In 2015, the European Commission announced the formal adoption of European Public Sector Accounting Standards (EPSAS) in the EU. Its ultimate aim was to encourage uniform and comparable accrual-based accounting practices for all sectors of general government within the EU – seen as crucial for meeting the objectives of fiscal stability and deeper economic and financial integration within the European bloc.

EPSAS are the European equivalent of International Public Sector Accounting Standards (IPSAS) – accrual-based standards for the public sector. Just as the development of IFRS Standards have been credited with bringing greater transparency and international comparability to the financial statements of stock exchange-listed companies around the world, it is hoped that IPSAS will be able to transform and improve accounting and financial reporting across the public sector.

The EU announcement was a significant step in the growing acceptance of IPSAS. So far, more than 40 countries have adopted or are adopting the standards or their equivalent. But as a new report from ACCA shows, implementation from country to country varies enormously.

The report, IPSAS implementation: current status and challenges, tracks the use and adoption rates of IPSAS across the world. It concludes that while progress in developed nations is good, developing economies are lagging behind. The report highlights the difficulties that individual countries face in implementing the standards, from poor reporting practices in public sector organisations to a lack of necessary skills and expertise. 
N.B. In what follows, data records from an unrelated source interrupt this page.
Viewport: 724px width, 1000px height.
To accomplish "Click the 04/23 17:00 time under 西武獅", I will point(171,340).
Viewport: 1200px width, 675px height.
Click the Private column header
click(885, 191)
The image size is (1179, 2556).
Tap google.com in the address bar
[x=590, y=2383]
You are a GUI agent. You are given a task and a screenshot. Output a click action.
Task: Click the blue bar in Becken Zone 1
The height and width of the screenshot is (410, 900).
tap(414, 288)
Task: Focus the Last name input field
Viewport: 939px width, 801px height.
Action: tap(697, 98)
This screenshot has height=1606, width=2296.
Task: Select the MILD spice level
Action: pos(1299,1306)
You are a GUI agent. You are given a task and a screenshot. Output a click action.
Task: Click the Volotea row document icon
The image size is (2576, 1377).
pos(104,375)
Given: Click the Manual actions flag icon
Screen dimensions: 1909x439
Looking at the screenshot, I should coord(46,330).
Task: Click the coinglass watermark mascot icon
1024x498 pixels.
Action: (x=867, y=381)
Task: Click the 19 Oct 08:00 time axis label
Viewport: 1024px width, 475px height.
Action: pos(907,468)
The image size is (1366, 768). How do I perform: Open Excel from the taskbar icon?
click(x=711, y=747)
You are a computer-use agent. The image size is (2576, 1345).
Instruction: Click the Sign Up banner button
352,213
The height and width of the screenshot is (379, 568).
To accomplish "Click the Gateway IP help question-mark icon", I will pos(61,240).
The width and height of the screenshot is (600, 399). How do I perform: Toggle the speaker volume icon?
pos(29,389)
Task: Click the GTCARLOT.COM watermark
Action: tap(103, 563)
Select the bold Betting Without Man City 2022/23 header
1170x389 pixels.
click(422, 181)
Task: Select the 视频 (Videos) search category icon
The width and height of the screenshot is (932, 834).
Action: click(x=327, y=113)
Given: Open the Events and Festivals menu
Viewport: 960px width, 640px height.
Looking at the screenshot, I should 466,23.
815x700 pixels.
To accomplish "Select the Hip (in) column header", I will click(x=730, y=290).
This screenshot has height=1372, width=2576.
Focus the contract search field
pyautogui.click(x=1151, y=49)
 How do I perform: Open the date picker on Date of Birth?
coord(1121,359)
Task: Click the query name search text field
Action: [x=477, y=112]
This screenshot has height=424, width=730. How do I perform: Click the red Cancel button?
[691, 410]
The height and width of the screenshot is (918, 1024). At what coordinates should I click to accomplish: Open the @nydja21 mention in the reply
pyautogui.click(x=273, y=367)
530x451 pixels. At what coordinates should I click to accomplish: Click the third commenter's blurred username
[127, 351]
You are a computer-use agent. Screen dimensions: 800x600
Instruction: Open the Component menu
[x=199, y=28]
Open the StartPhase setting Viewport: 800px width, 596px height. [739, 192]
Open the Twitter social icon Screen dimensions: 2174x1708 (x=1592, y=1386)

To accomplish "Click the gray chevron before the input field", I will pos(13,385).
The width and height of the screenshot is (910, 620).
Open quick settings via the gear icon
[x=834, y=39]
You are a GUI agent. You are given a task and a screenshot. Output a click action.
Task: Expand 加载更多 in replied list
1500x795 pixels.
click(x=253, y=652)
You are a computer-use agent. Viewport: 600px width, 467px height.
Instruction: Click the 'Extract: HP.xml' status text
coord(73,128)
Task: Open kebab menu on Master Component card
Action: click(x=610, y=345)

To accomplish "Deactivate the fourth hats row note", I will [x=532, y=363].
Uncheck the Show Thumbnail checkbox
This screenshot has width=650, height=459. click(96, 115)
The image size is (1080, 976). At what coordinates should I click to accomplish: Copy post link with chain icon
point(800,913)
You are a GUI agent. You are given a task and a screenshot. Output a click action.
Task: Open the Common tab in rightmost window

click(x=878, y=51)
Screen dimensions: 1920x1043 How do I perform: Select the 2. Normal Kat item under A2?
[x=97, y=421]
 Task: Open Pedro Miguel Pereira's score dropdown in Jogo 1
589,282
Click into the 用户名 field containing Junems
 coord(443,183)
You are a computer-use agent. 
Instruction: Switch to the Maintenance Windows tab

The experience of Europe neatly illustrates the point. The European Commission’s announcement did not specify the date at which each country will be required to adopt the standards. Some EU states had already decided to adopt IPSAS before the commission made its formal announcement, and many have already made substantial progress towards full IPSAS adoption. The UK, for example, has been applying accrual standards based on IFRS for a number of years.

In less mature economies in other parts of Europe, though, the picture is less clear-cut. A few countries have sought aggressively to adopt IPSAS-type standards since emerging from the former Soviet bloc, but progress in others remains slow. ACCA’s report assesses the journey towards accrual accounting in four countries – Estonia and Lithuania are the success stories while implementation in Latvia and Malta is a work in progress (see below).

Overall, the research reinforces the view that those countries that are still in the process of adopting IPSAS need to have a clear strategy in place, with realistic timescales, milestones and resources. Many of the challenges that countries adopting accrual-based standards have seen so far, the report adds, are closely related to broader change management and programme management issues; others are more basic, including inadequate IT infrastructure and poor record-keeping. 

The report stresses that governments and their public sector entities are not alone in this work – the accountancy profession can, and should, help. If governments, the public sector and professional accountants work together, it argues, they could achieve a great deal in the journey towards more consistent accounting practices.